HIV victims get aid after funding shortages

Donors have provided much-needed humanitarian aid to a community of HIV-positive families in Battambang province’s Roka commune, which has been hit by funding shortages stemming from civil society organisations (CSOs) having their funding cut during the Covid-19 pandemic.

Provincial health department deputy director Dr Sou Sanith told The Post that donors had contributed the necessities to 100 HIV-positive families in Roka commune of Sangke district. The packages included fish sauce, soy sauce, canned fish, rice, soap, washing powder and a small sum of money.

The donation was part of a contribution to the sub-national administration in community-based HIV response activities.

Sanith said the HIV-positive population in the region had been facing chronic shortages in basic necessities as a result of the pandemic.

Previously, they relied on donations to supplement income from their various business endeavours. But San Sory, a 32-year-old HIV-positive villager in Roka commune, told The Post that CSOs that ordinarily provide them with some money and food supplies had been suspended, with several permanently stopped.

She added that their livelihoods have been particularly affected by the Covid-19 outbreak as they were unable to engage in any business other than farming, with the risk of catching Covid-19 excluding them from most means of earning an income.

Sory said: “If [HIV-positive people] are not careful, once we are infected with Covid-19, there is no cure. So we do not dare to go out and do anything other than farming. Some of our rice yields we keep for food and to sell. Now we are facing a livelihood shortage.

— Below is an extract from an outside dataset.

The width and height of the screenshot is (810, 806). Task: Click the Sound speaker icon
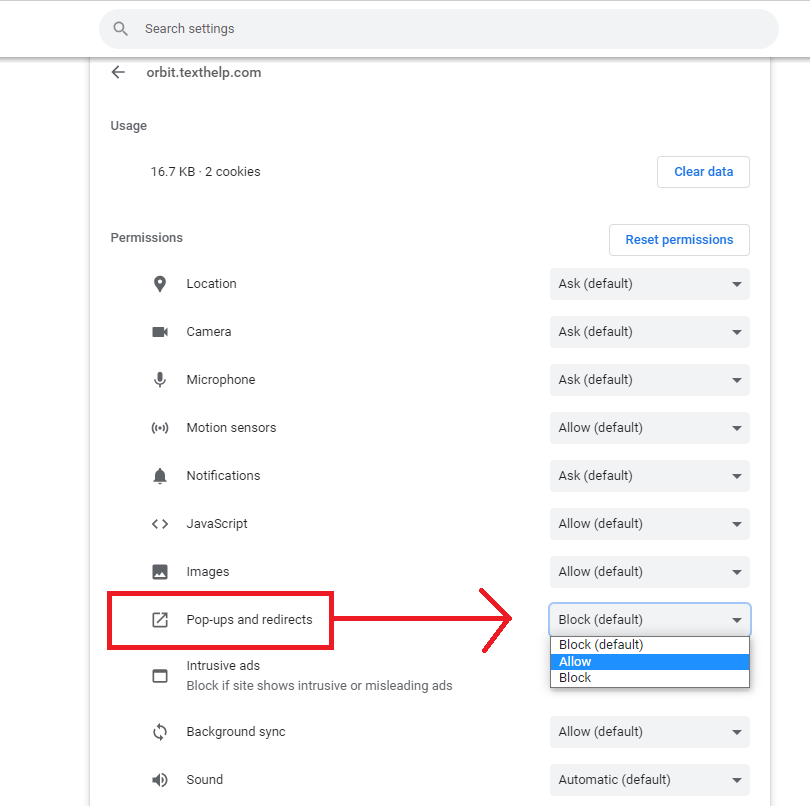tap(160, 780)
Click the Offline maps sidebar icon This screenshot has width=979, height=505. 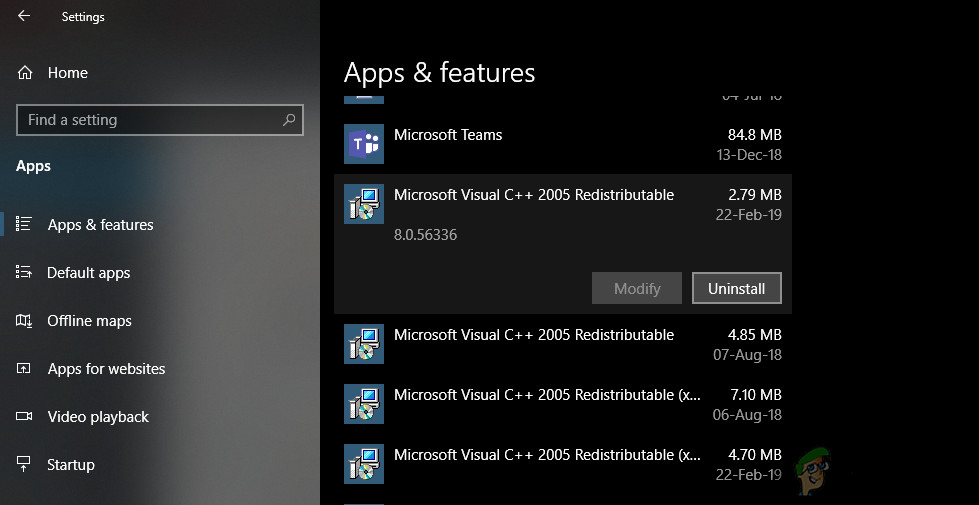click(25, 321)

“We are very happy to receive humanitarian assistance from donors at this time, because we really need it to get through life [during] this difficult period,” she added.

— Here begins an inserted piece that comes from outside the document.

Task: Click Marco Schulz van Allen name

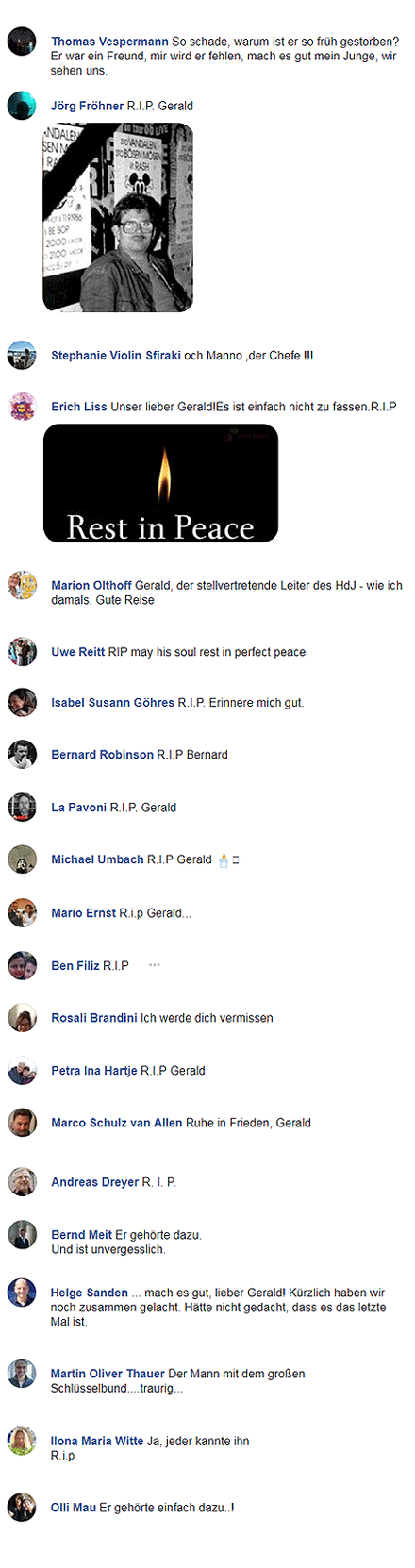Action: [117, 1123]
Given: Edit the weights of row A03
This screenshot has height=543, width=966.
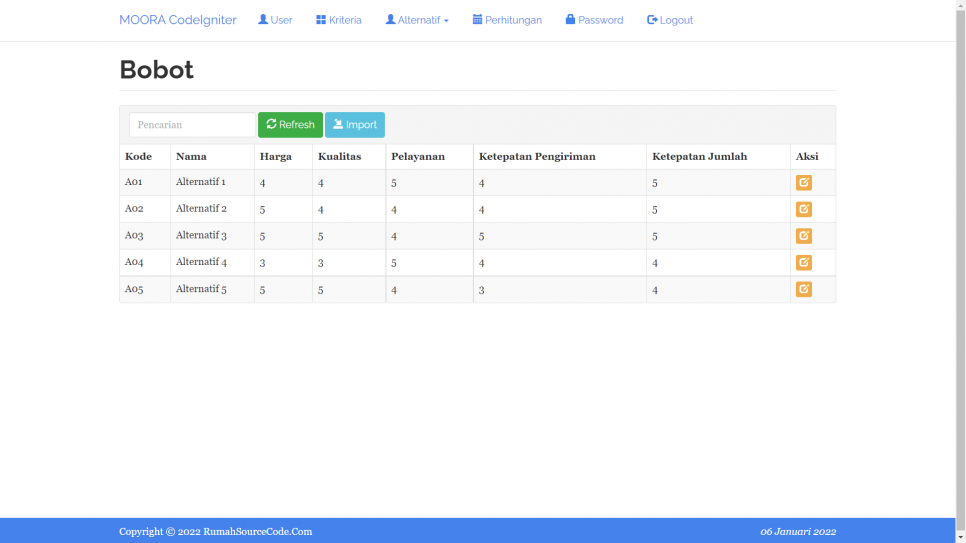Looking at the screenshot, I should [803, 236].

Lim Kim Seng, programme officer of the Meeting Targets and Maintaining Epidemic Control (EpiC) programme at FHI360 Cambodia, said these donors are an indispensable part of helping those affected.

“In the past [before the pandemic], the families of HIV-positive villagers have already suffered, and now even more with Covid-19 and the Omicron variant. Their lives are even more difficult because they cannot go out to find anything [as they are immunocompromised]. They have no income, meaning not enough food,” he told The Post.

In 2014, it was discovered that 275 people, including 68 children, had contracted HIV as a result of injections administered by medical practitioner Yem Chrin since 1996.

The provincial court on December 3, 2015, sentenced Chrin to 25 years in prison on three charges: opening a medical facility without permission, atrocities related to murder and intentionally transmitting HIV to others.

According to Roka commune chief Sim Pov, 40 HIV/AIDS patients in Roka commune have died so far, while 275 people are currently living with HIV.

Pov said the pandemic had limited the provincial authorities’ capacity to assist the HIV-positive community.

“Since the Covid-19 outbreak, our authorities have not been able to provide [HIV-positive patients] with as much food as before, as it has to be shared with other families who are in need due to the Covid-19 impact as well,” she said.

According to a report from FHI360, over 5,000 HIV-positive people of all ages live healthy and productive lives in Battambang province due in part to comprehensive health services for people living with HIV. Patients have access to regular counselling and treatment at the province’s six health centres.

Four specialist children’s treatment centres have been set up since 2014. They are located in Battambang Provincial Referral Hospital, Roka Commune Referral Hospital, Moung Russey district Referral Hospital and Sampov Loun district Referral Hospital.